Il arrive des fois que des sessions parlementaires soient prorogées pendant quelques semaines en septembre, lors des congrès annuels des partis, mais c’est la première fois qu’un nouveau Premier ministre suspende brièvement la session parlementaire en cours pour présenter ensuite un nouveau programme.

“Il n’y a pas d’exemple dans l’histoire moderne où la suspension a été utilisée de cette façon”, a dénoncé Gina Miller, une femme d’affaires et militante anti-Brexit qui a engagé un recours devant la justice anglaise.

Cette décision “est manifestement utilisée pour empêcher le Parlement de légiférer contre une absence d’accord”, a-t-elle relevé sur la chaîne BBC.

Mme Miller avait déjà remporté une bataille juridique pour forcer le gouvernement de Theresa May, à consulter le Parlement sur le processus de sortie de l’UE.

Soixante-quinze parlementaires europhiles ont également engagé une procédure judiciaire auprès de la plus haute instance civile d’Ecosse contre la décision de M. Johnson, dans l’attente d’une audience le 6 septembre.

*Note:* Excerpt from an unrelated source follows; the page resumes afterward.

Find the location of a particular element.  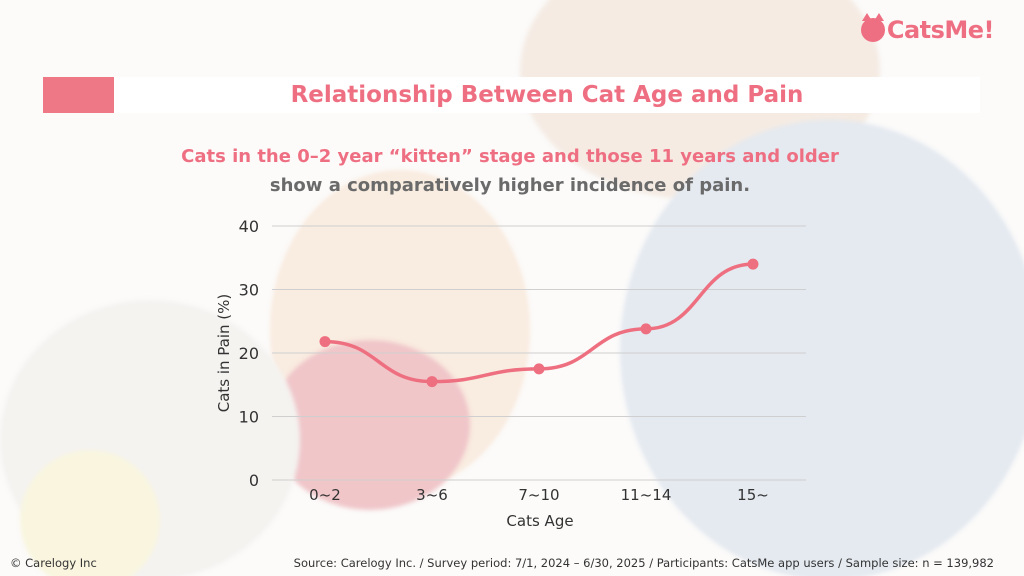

“Le Parlement n’allait de toute façon pas siéger pour la plus grande partie de cette période. C’est totalement constitutionnel et approprié”, a toutefois défendu le ministre chargé des Relations avec le Parlement, Jacob Rees-Mogg, fervent Brexiter.

Cette indignation est “créée par des gens qui ne veulent pas que nous quittions l’Union européenne” même si les Britanniques se sont prononcés à 52% en faveur du Brexit lors du référendum de 2016, a-t-il dit sur la BBC.

Mercredi, plusieurs centaines de personnes se sont rassemblées devant le Parlement à Westminster pour protester contre la décision politique, qu’ils qualifient de “coup d’Etat” démocratique, tandis que des milliers de personnes ont manifesté dans les villes de Londres, Manchester, Edimbourg et d’autres grandes villes. D’autres rassemblements sont également prévus durant ce week-end.